*** INFORMATION SUPPLIED Section Begins ***

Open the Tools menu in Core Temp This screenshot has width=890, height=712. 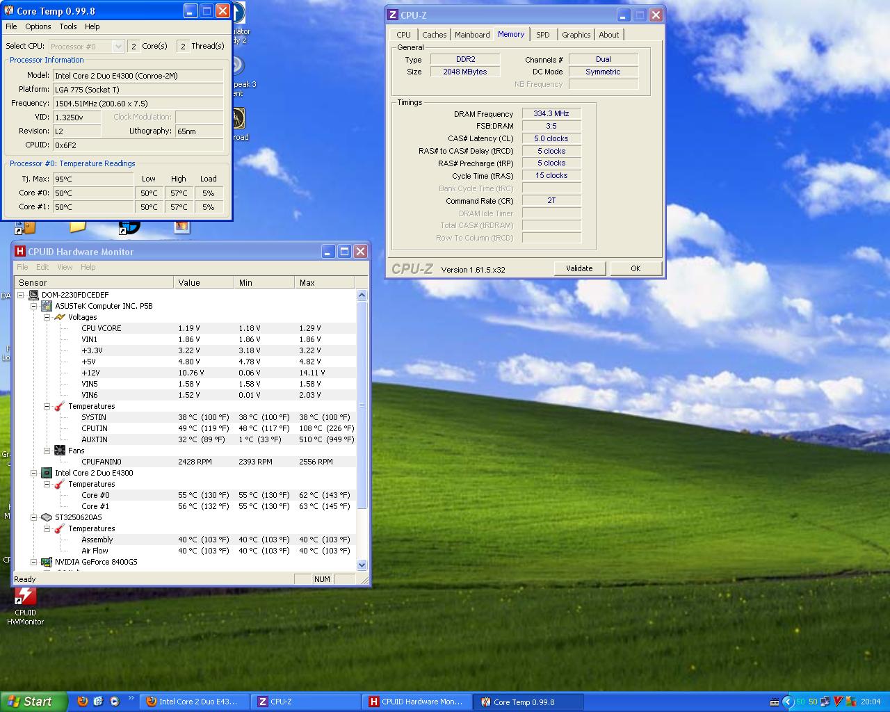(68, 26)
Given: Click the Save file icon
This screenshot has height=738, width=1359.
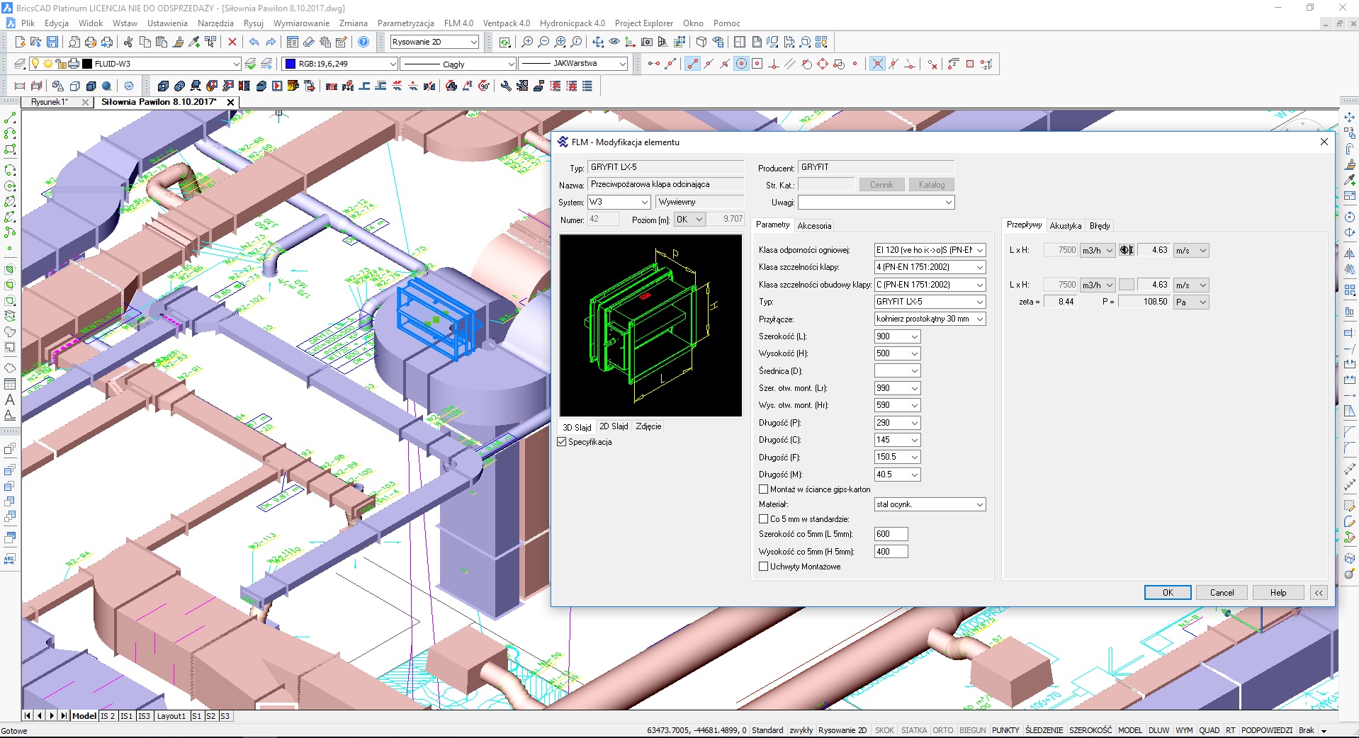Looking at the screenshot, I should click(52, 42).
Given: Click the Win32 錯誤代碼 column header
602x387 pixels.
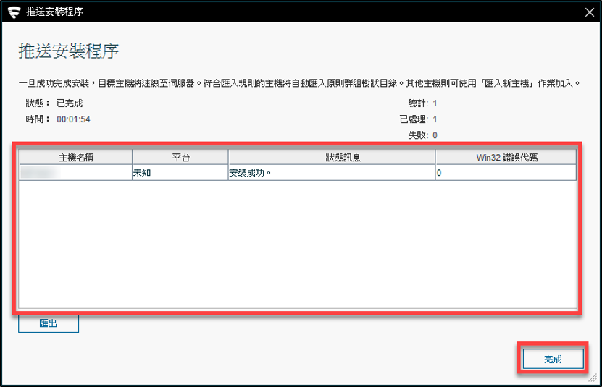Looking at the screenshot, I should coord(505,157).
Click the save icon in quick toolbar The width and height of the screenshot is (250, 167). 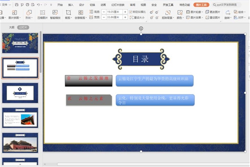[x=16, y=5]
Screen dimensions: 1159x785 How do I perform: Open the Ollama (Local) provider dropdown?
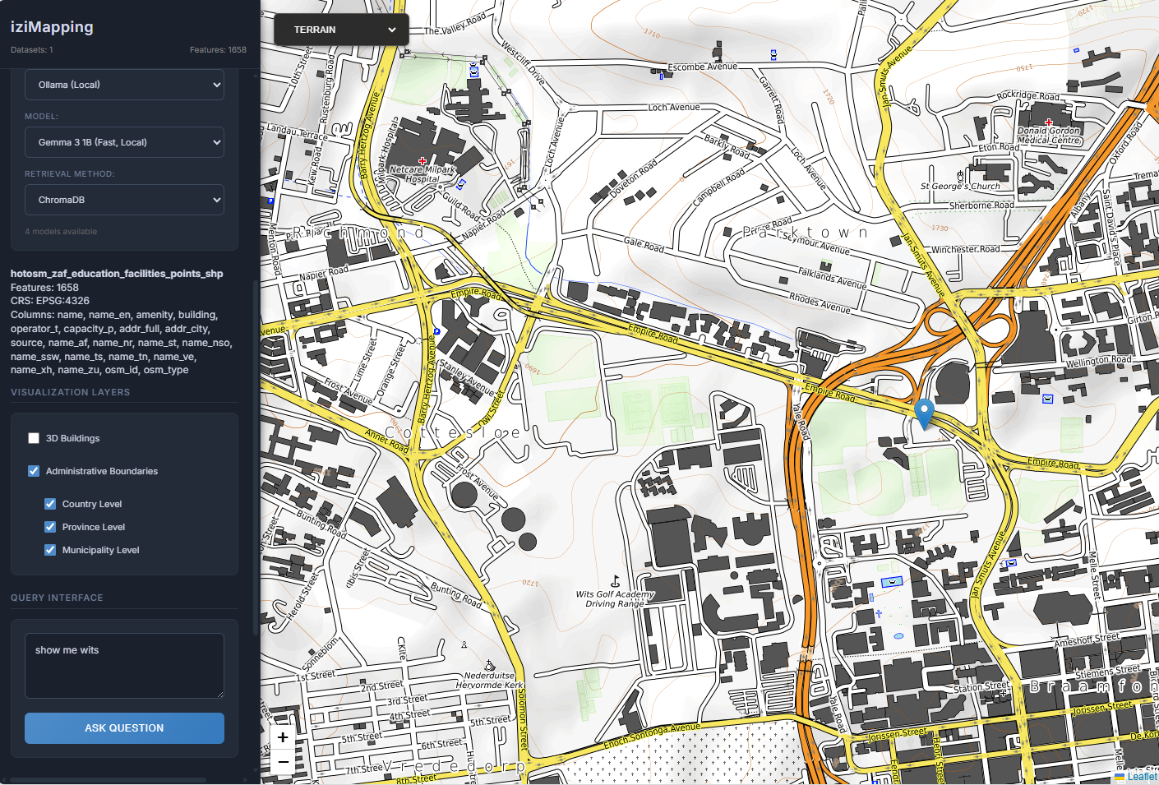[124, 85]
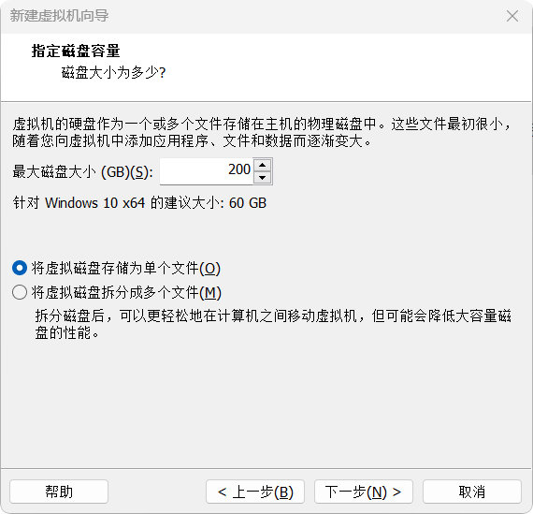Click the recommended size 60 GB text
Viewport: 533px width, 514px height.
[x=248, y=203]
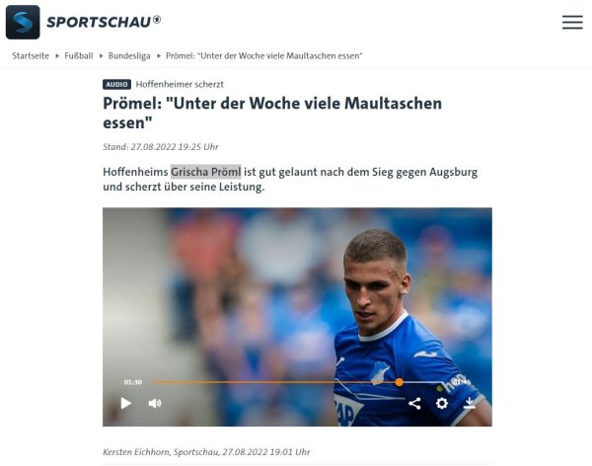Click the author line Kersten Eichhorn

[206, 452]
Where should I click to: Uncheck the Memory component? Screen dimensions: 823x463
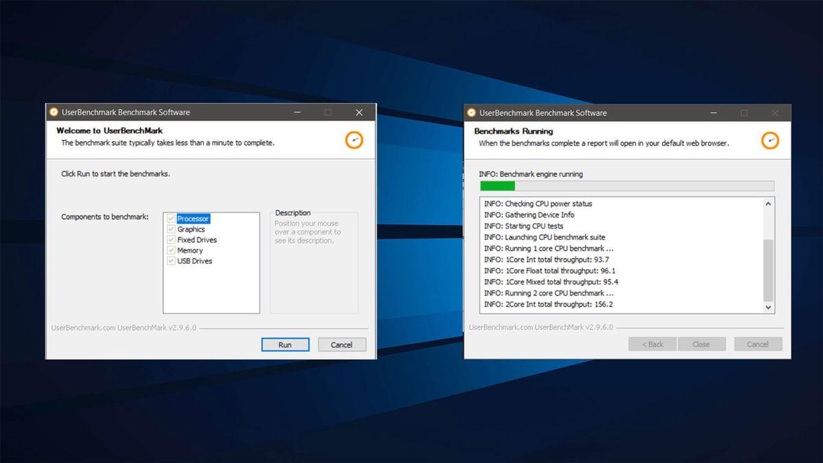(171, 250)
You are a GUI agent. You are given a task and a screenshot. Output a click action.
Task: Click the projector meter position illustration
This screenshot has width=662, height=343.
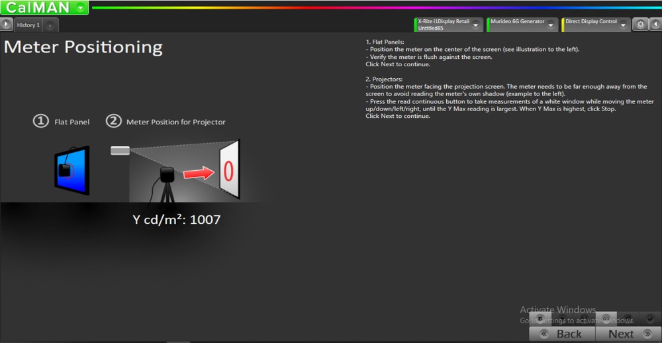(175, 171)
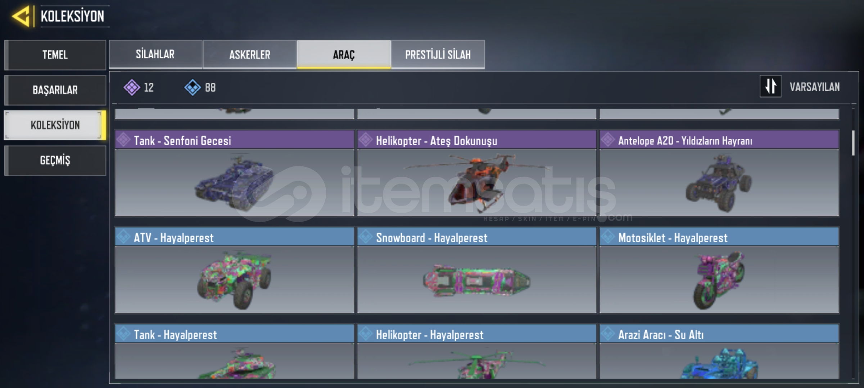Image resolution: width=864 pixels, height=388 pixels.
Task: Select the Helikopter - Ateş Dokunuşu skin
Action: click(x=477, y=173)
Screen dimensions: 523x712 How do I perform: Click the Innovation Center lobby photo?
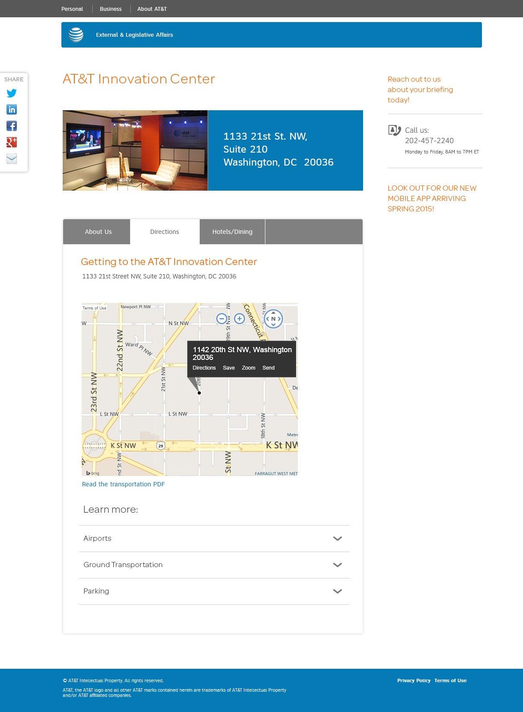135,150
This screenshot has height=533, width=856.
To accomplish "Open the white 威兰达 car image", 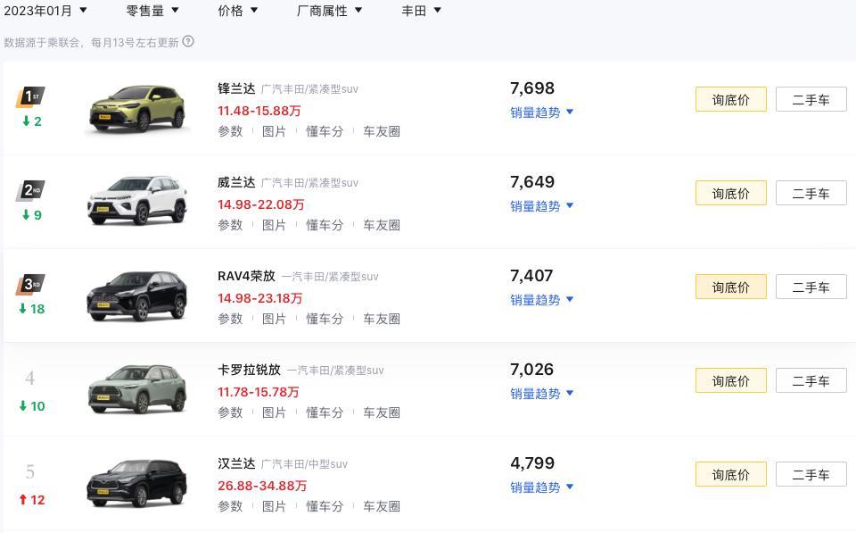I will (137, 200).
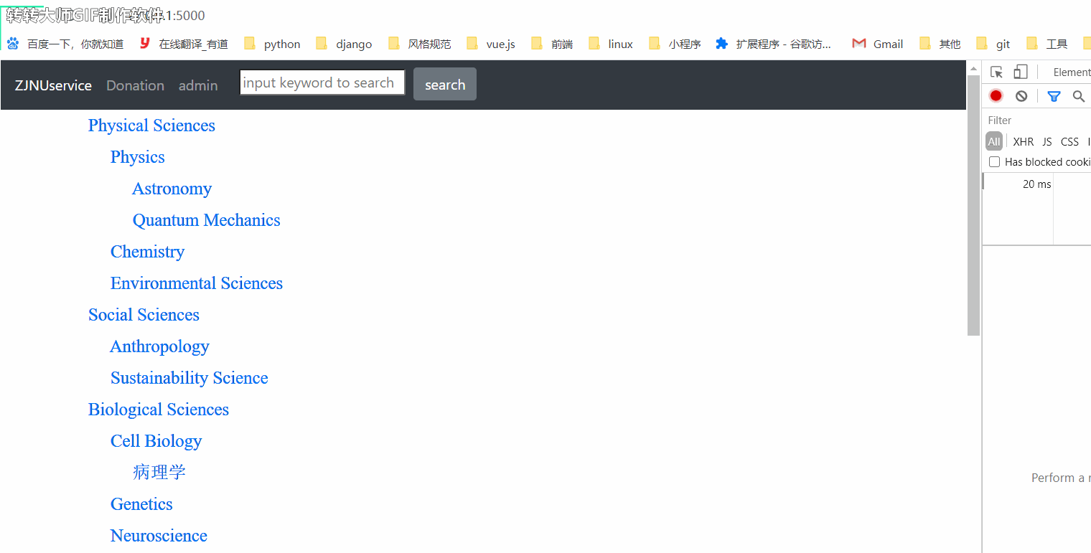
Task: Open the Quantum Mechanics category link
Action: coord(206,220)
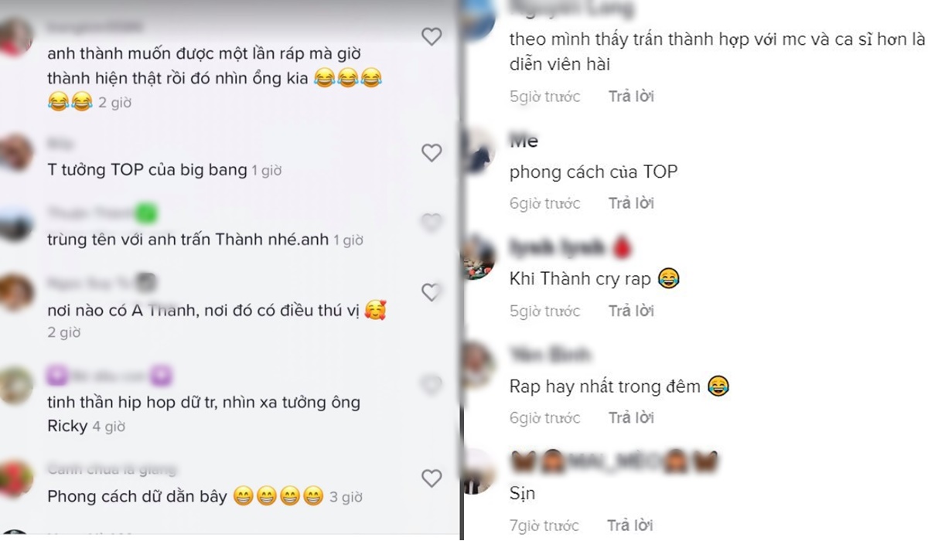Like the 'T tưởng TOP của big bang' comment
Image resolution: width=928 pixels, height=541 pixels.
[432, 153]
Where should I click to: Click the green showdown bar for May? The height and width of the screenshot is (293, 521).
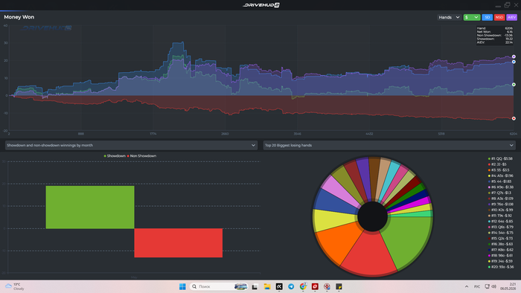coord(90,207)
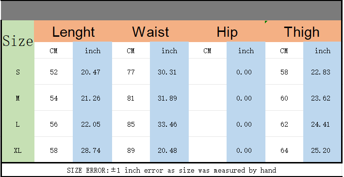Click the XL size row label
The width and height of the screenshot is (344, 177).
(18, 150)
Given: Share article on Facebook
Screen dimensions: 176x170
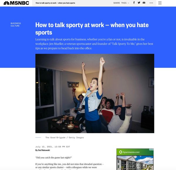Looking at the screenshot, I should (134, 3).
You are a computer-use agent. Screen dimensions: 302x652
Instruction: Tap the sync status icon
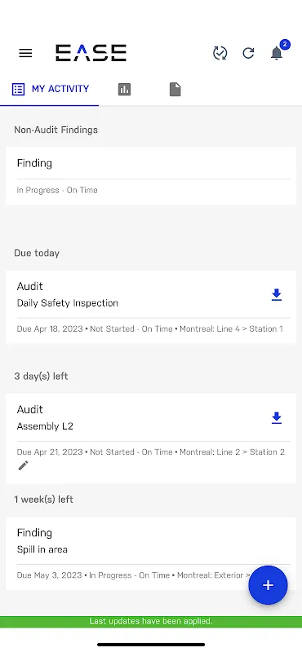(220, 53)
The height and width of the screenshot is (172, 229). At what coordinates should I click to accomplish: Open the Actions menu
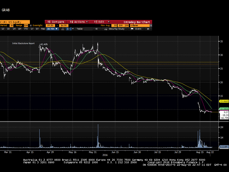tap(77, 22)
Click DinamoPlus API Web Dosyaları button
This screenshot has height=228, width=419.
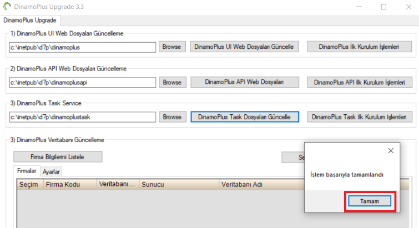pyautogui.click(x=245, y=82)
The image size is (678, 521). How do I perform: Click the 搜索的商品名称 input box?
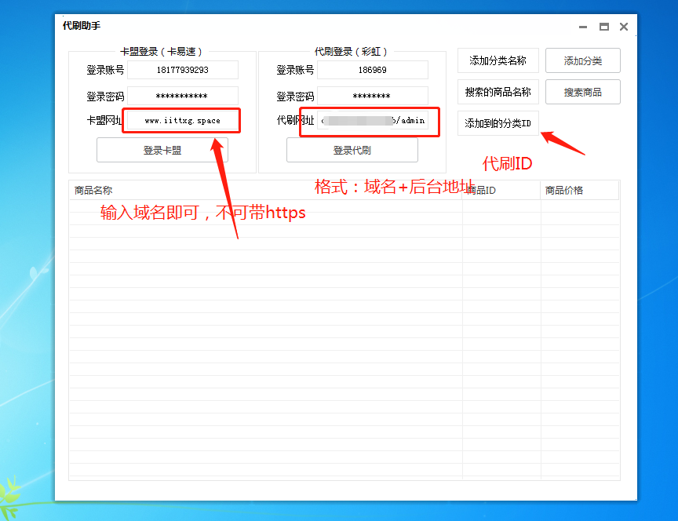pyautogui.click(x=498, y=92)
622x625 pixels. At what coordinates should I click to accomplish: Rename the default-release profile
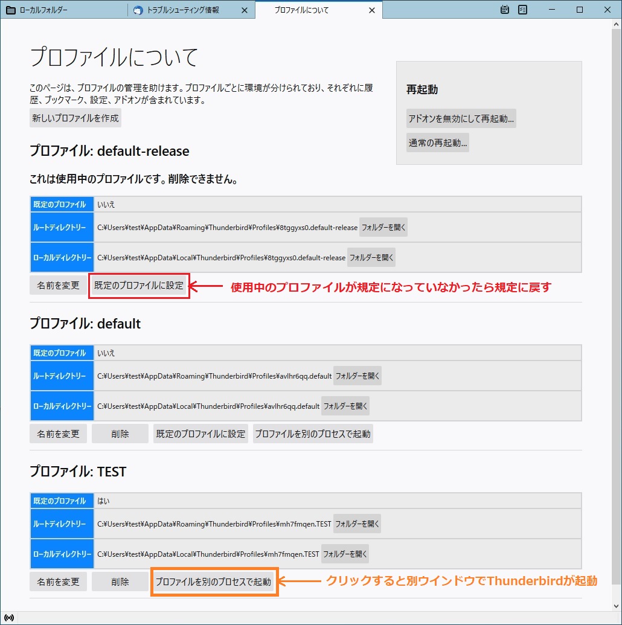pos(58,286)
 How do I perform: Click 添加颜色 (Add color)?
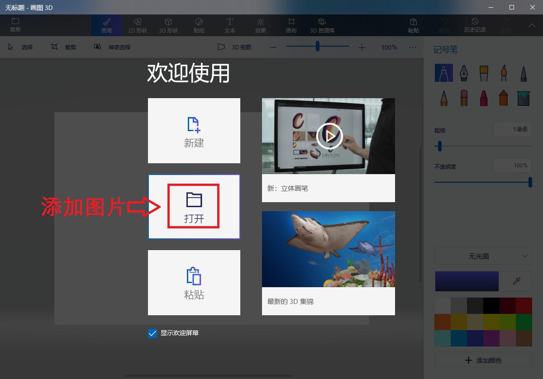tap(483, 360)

*** INFORMATION SUPPLIED Section Ends ***

- WHAT YOU HAVE TO DO -
If the string "agent" appears in a line of the entries, report the line.

- RESPONSE BOX -
You are a GUI agent. You are given a task and a screenshot. Output a click action.
You are a computer-use agent. Screen dimensions: 302x652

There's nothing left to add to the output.